MikroRNAs als prädiktiver Marker in COVID-19 - Alice Assinger

Alice Assinger, Medizinische Universität Wien, Zentrum für Physiologie und Pharmakologie, 287.533,05 Euro Fördersumme

Alice Assinger erforscht, wie sich COVID-Krankheitsverläufe besser vorhersehen lassen. Ihre Erkenntnisse helfen, die Versorgung von Patient/inn/en zu verbessern und das Gesundheitssystem zu entlasten. © Privat

Die COVID-19-Pandemie stellt eine komplexe Herausforderung für das Gesundheitswesen dar.

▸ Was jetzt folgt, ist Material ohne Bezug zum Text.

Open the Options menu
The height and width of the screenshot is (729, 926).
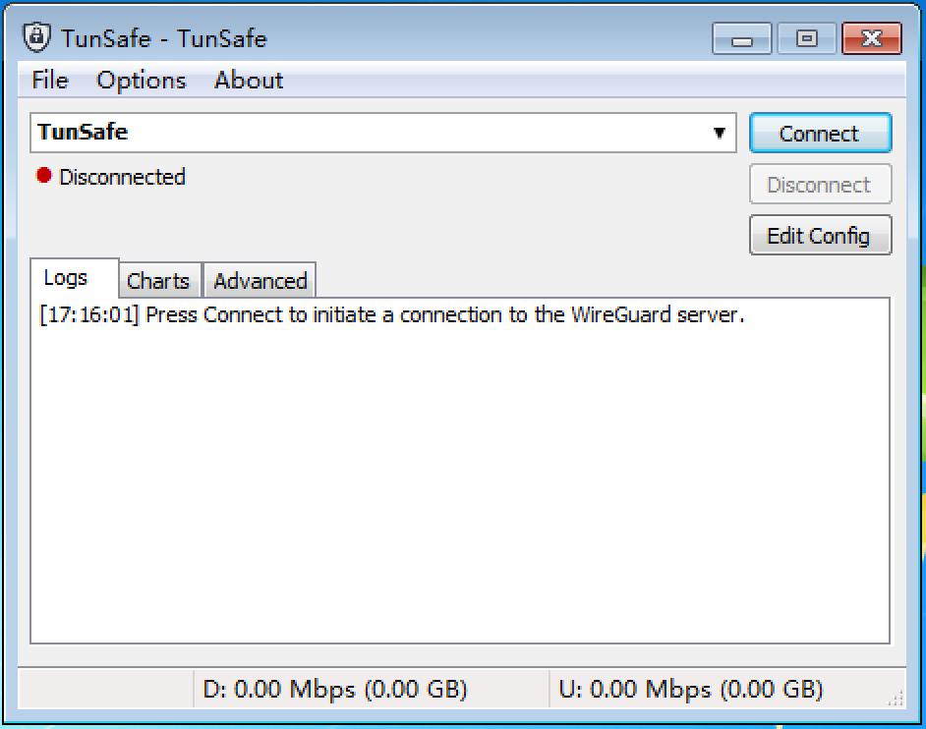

Damit Patient/inn/en besser versorgt werden können, werden dringend Biomarker und Diagnostika für die individuelle Risikoeinschätzung eines schweren Krankheitsverlaufs benötigt. Seit Beginn der Pandemie erforscht die Naturwissenschaftlerin Alice Assinger neue Biomarker und arbeitet eng mit der Klinik Favoriten, der Medizinischen Universität Innsbruck, der Johannes Kepler Universität Linz sowie dem Karolinska-Universitätskrankenhaus in Schweden zusammen.

Mit der FWF-Akutförderung kann Alice Assinger einen Schritt weiter gehen und zirkulierende mikroRNAs als alternative Biomarker zur Vorhersage des Krankheitsverlaufs untersuchen. Sie können aus wenigen Tropfen Blut gewonnen werden und sind bereits zur Diagnose anderer Krankheiten im Einsatz, jedoch ist ihre Rolle bei COVID-19 noch völlig ungeklärt. Dieses Projekt soll Klarheit darüber schaffen, welche mikroRNAs bei schweren COVID-19-Verläufen verändert sind und somit tiefere Einblicke in das individuelle Krankheitsgeschehen ermöglichen. Eine verlässliche Prognose des Krankheitsverlaufs könnte zu einer personalisierten medizinischen Versorgung beitragen und damit das Gesundheitssystem stark entlasten.